> _Reading text_:
§ §

# Husband has become so unattractive



## KAS2007 (May 5, 2010)

I just don't know what to do. I'm trying to not get into porn, or do anything to ruin my marriage, but my husband has gotten so fat and he doesn't care. He eats garbage and sits on the sofa when he's not at work. He does work long hours. I feel like I've lost something so important in life. He doesn't want to diet, even though once when he did he lost like 30 pounds. The worst part is the hair. He is covered in it. I asked him to do electrolisis and he wouldn't listen to me. Sometimes he'll shave his back and shoulders but then there are stubs. Sorry to be so graphic but I don't know who to talk to. We haven't had sex in 2years and I am going crazy. I miss him, but I am so grossed out by him. I try to be patient and understanding because his stress level is high, but I get angry when I watch him down a chile dog and large fries, when I'm eating salad and yogurt to try to look good for him. What do I do?


----------



## SimplyAmorous (Nov 25, 2009)

Tell him how this makes you feel , be real, be honest. It WILL hurt him, but it is also hurting you and threatening your marraige. Recently someone on this forum made this wise statement: Love is UNconditional, but Desire is NOT. 

I think many would agree. Some may even find once the desire is gone, the Love dwindles. I hope he will sincerely listen and do what it takes to help you regain the desire you once held for him. 

Try to encourage him as much as humanly possible if he agrees he wants to do this for himself, for you, for your marraige.


----------



## Crypsys (Apr 22, 2010)

§ §

> _Data section_:
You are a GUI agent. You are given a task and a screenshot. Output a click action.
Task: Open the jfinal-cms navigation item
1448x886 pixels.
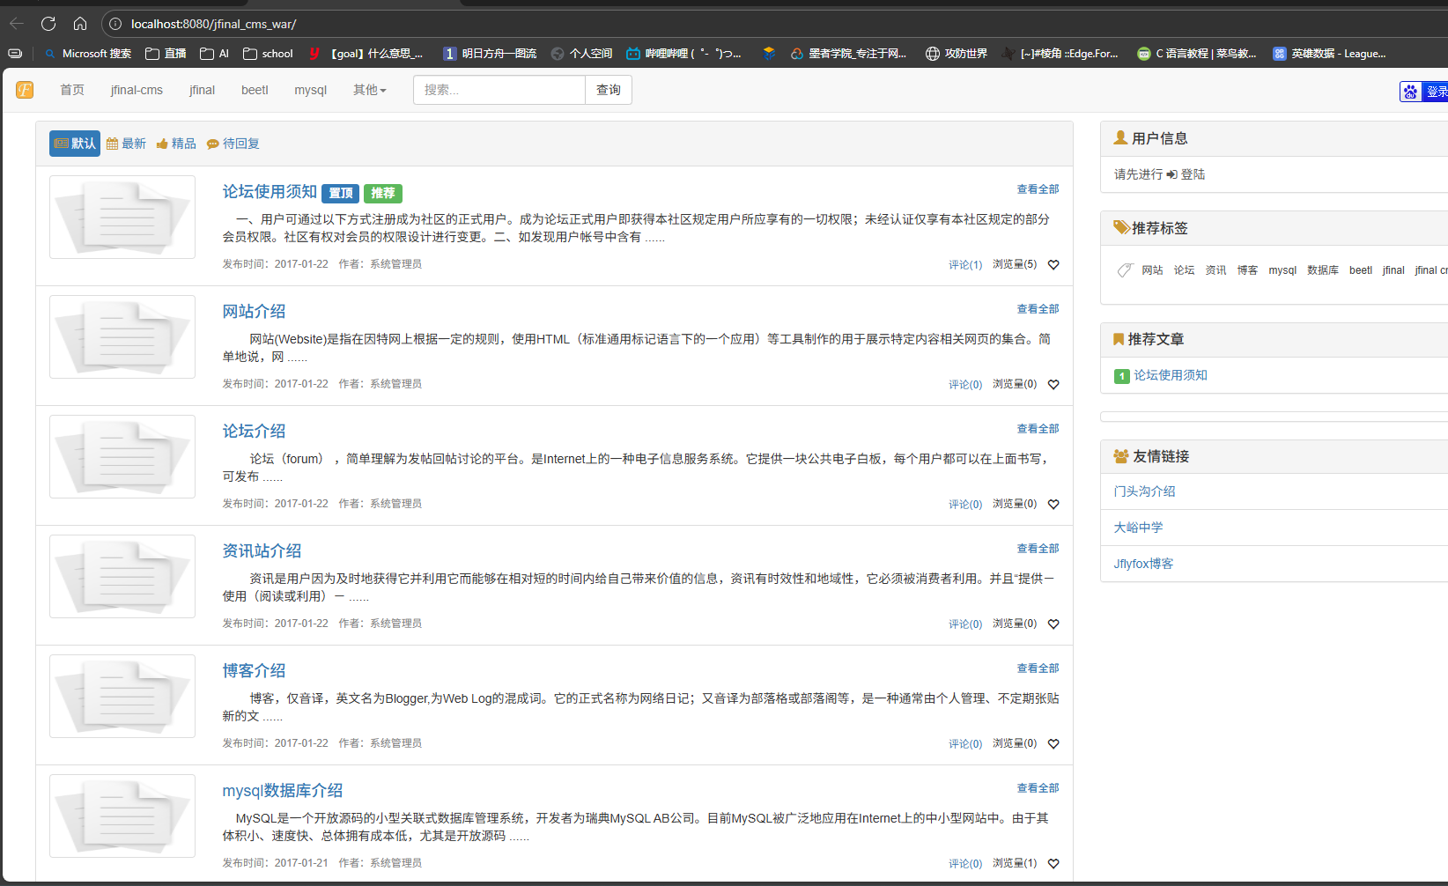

§ §

> _Exercise details_: Pick up the forum thread about a wife who finds her husband unattractive and continue it from its last line.

> _Answer box_:
I agree with you on the weight KAS2007, a slovenly appearance and excessive weight are a real turn off. Frankly, all you can do is tell him about it. As the old saying goes you can lead a horse to water but you can't make him drink. Maybe try to find an activity he likes to do and do it together with him. Maybe he likes watching fights, etc? Try and get him to join a Martial Arts dojo. Maybe he likes dancing and music? Try and get him to do Zumba.

Now, as far as the hair thing goes? You've hit a personal spot with me missy! As a hairstute male I do give you a big raspberry . I find as I loose it off the top of my head it finds its way down my back. But, luckily my wife likes me looking like a wookie (those hairy creatures from Star Wars) who fell into a vat of rogaine.


----------



## mike1 (Jun 15, 2009)

that's hard... I used to be quite overweight as well (and smoked). My wife would get on me sometimes to eat better, to exercise, etc. And none of that ever worked. In the end it was a switch inside me that went off. I decided I wanted to lose weight and I stopped smoking. Partly it helped that we had a toddler and a newborn and I wanted to be healthy for them. Frankly I could stand to lose 15 lbs but I weigh less now then I did when we were first married. 

I'm just saying this because it's very possible that no matter what you say it may not motivate him if he doesn't have the desire. Most if any results he has would be short lived unless he's willing to make some pretty substantial lifestyle changes.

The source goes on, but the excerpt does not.